▸ **TRY IT**: While leaving the pictures out, set down only the lines from the one with "This screenshot has" through the end of the records, exactly as they stand.

▸ **SOURCE RECORDS**:

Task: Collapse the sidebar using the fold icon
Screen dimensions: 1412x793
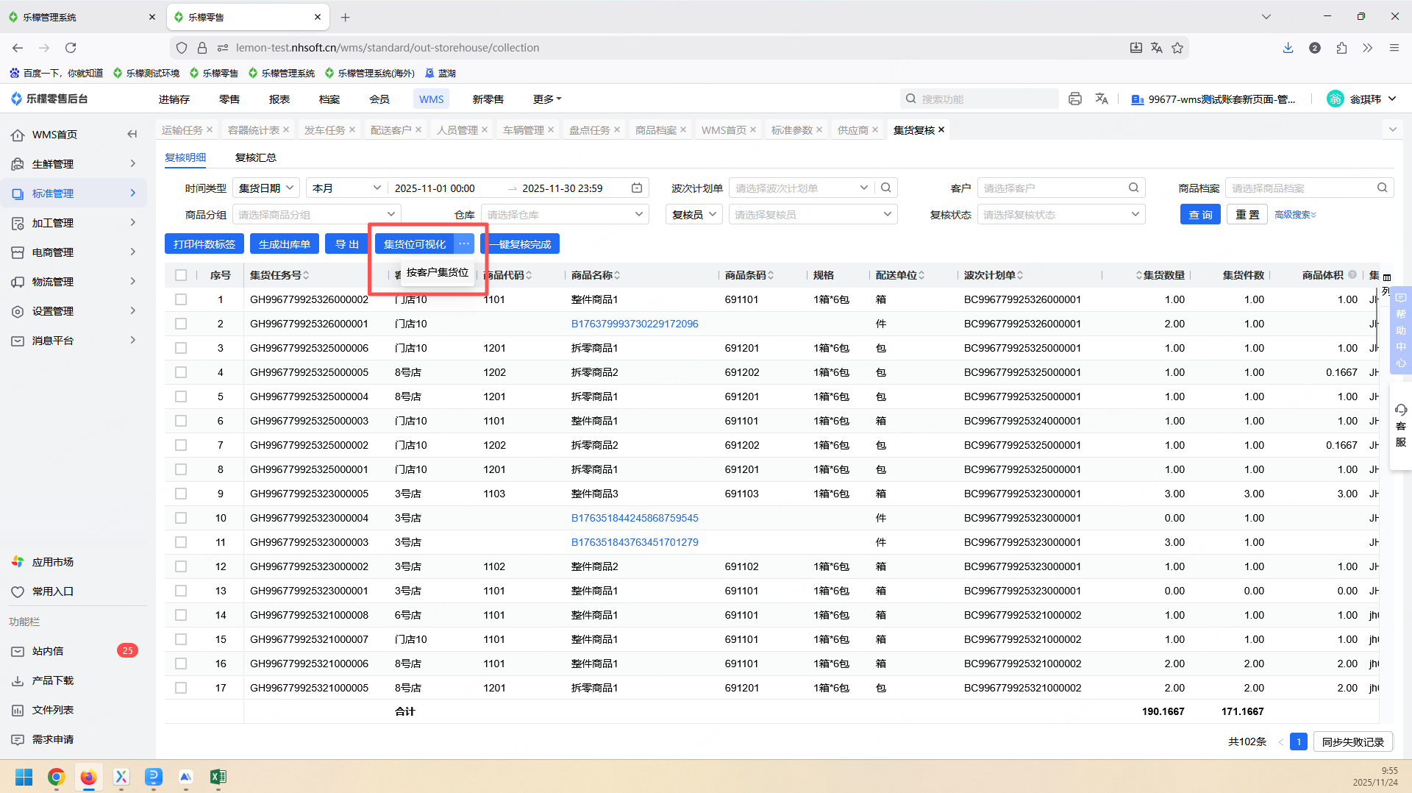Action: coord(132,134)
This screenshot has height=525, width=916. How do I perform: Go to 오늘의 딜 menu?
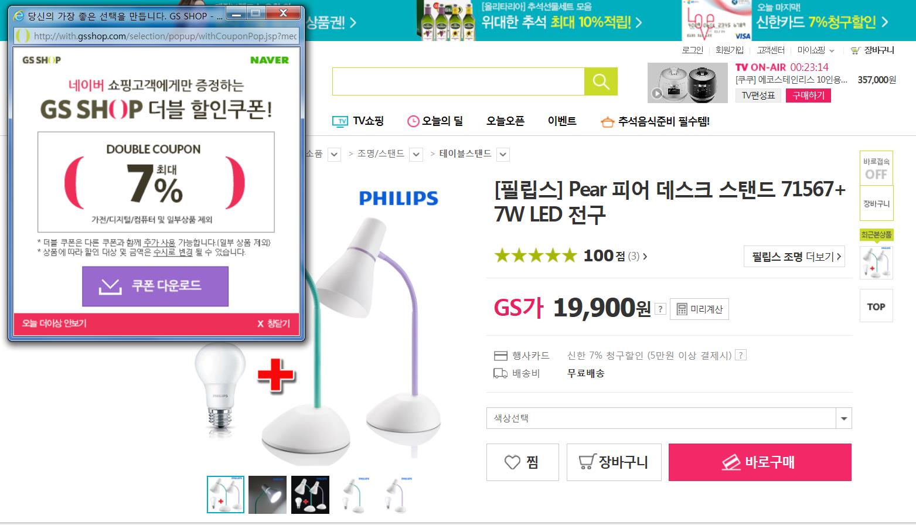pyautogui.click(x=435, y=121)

▸ **ANSWER TO THE EXERCISE**:
This screenshot has height=525, width=916. How do I perform: Go to 오늘의 딜 menu?
pyautogui.click(x=435, y=121)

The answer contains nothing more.